佐藤賢一「王妃の離婚」(1999 集英社)を読む。この著者の小説を読むのは初めて。中世フランスの離婚裁判を題材にした娯楽小説。佐藤賢一の直木賞受賞作。
難しそうかな…と敬遠していたのだが、同じ作者による「ヴァロワ朝」という新書を読み、ヴァロワ朝の歴代フランス国王を頭に叩き込んだ状態で初めて読む。
先王シャルル8世(在位1470-1498)は男児がないままに急死。予期せぬフランス国王の座がオルレアン公ルイに棚ぼたで回ってきた。新国王ルイ12世が最初にした事業が王妃との離婚だった。
国王が時のローマ教皇アレクサンデル6世に働きかけた結果、アンボワーズで王妃ジャンヌ・ド・フランスを被告とする離婚裁判が始まる。とはいっても裁判に関わる判事も検察官も国王の手飼いで圧倒的に王妃に不利。
離婚と言ってもカトリックの教義でそれはできない。婚姻が無効であったことを確認する裁判。
ジャンヌ王妃(ルイ11世の娘で先王シャルル8世の姉)は脚が不自由で醜女と噂された。20年連れ添って子がなく、ルイ12世としては離婚したい。そこにはアンヌ・ド・ブルターニュと結婚したい(ブルターニュ公領が手に入るという)野心。
ルイ・ドルレアンとジャンヌとの結婚(妻は生まれながらに王女なので格上)はルイ11世から強要されたものだし、ルイ11世は洗礼親なので近親婚に当たるし、ジャンヌとは夫婦の関係がなかったので、そもそも結婚は成立してないし!という言い訳のような理由。

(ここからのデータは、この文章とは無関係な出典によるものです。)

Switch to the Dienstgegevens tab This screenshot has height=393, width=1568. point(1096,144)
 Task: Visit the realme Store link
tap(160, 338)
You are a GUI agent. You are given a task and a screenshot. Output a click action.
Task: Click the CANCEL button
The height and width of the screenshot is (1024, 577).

かつてカルチェラタンの伝説とも呼ばれたパリ大学法学部のフランソワ・ベトゥーラスはカノン法と婚姻問題を専攻する托鉢修道士で学士。本小説の主人公。
聖職者でありながら、ベリンダ(スコットランド隊長オーエン・オブ・カニンガムの姉でフランソワはかつてラテン語の家庭教師をしていた。)は内縁の妻。

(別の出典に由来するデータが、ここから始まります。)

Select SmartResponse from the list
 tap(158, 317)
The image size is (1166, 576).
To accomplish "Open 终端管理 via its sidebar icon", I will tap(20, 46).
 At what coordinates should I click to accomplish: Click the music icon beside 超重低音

それが今や暴君ルイ11世にパリを追われナント司教座法廷常設弁護士として細々と生きる47歳。中世ヨーロッパではもう人生の残りも少ない晩年にさしかかってる。
フランソワはトゥールで王妃離婚裁判を傍聴。自分を追いやった暴君ルイ11世の娘ジャンヌの不幸はいい気味。
だがしかし、ジャンヌよりも権力をかさに曲がったことを押し通す新国王も許せない。ジャンヌの弁護を担当。いきなり処女検査(最後の決闘裁判という映画でも見た)の件で痛烈な反撃を開始。王妃を擁護する世論もあってフランソワはヒーロー視される。

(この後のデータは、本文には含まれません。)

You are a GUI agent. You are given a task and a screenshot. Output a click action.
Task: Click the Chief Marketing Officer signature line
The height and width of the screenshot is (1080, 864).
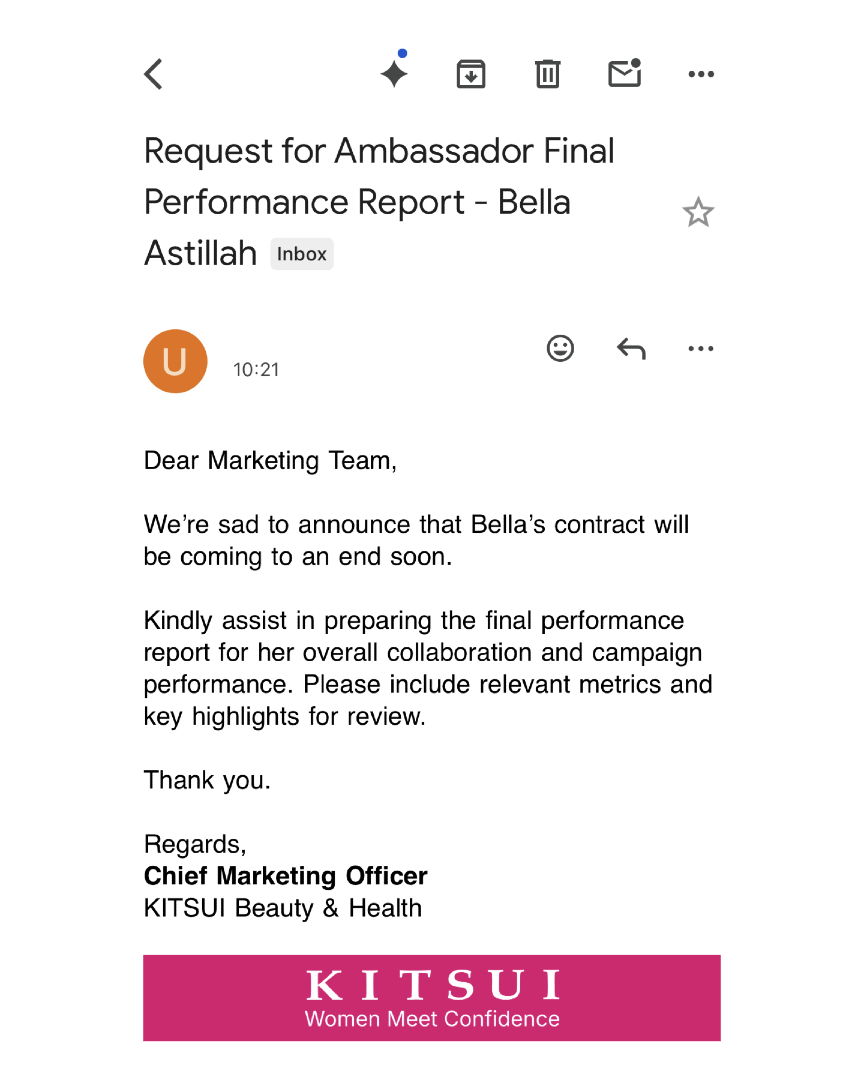coord(285,876)
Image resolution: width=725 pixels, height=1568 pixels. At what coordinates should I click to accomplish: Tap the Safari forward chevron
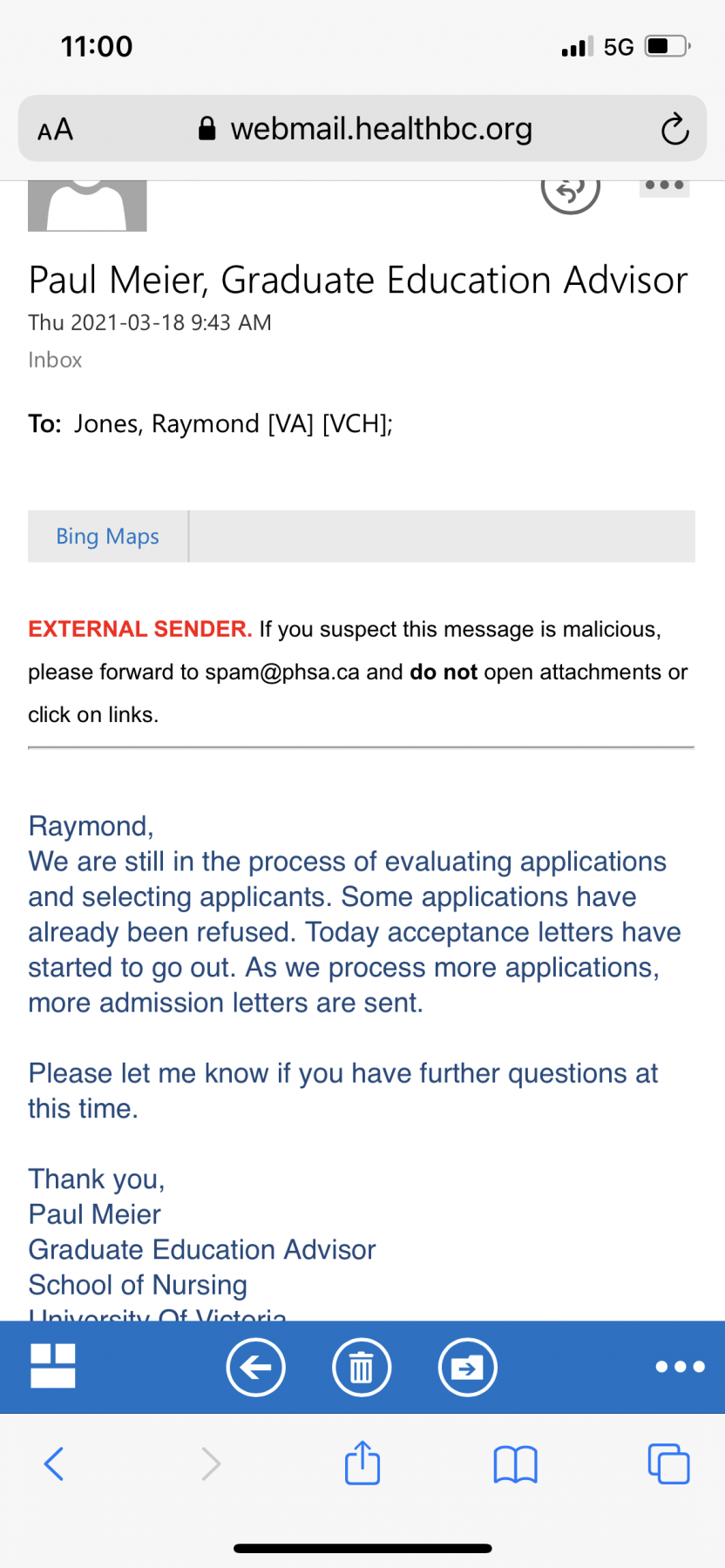click(x=211, y=1463)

国王夫妻の性生活を掘り返すので内容がえげつない。フランソワ弁護士の論点がえげつない。この時代は聖書が家族法で婚姻法の唯一のよりどころ。
フランソワはルイとジャンヌの婚姻が成立していたことを示すために、コシェ医師の証人喚問を要請。現在の居場所はよくわからないけど、たぶんカルチェラタンにいるのでは?と弁護士仲間とパリへ向かう。途中で王の放った刺客に命を狙われる。
コシェを大捜索するも発見できないまま裁判の行われるアンボワーズに戻らないといけないタイムリミット。だがしかし!このへんは娯楽時代小説。
フランス国王ルイ12世が出廷してから裁判は非公開となる。このすらっと背が高く人好きのするハンサム優男がフランソワに被害者妄想泣き落とし。こんな空虚な男がフランス国王とは…。
有力者たちを使ってフランソワを懐柔してこようとする。田舎弁護士からローマの高いポストまで用意。引き抜こうとする。だがフランソワは断る。そしてさらなる刺客が!
果たして裁判はどうなるのか?王妃の運命は?!
自分は初めて佐藤賢一を読んだ。読む前はフランス史を知らないと難しいのかな?と思っていたのだが、まったくそんなことなかった。中年男の再生の物語。まるで武士の時代小説のよう。おそらく藤沢周平みたいな感じ?(読んだことないけど)
ラストも味わい深い。まだ読んでいないという人(男女の性愛について掘り下げてるので15歳ぐらいから)には強くオススメする。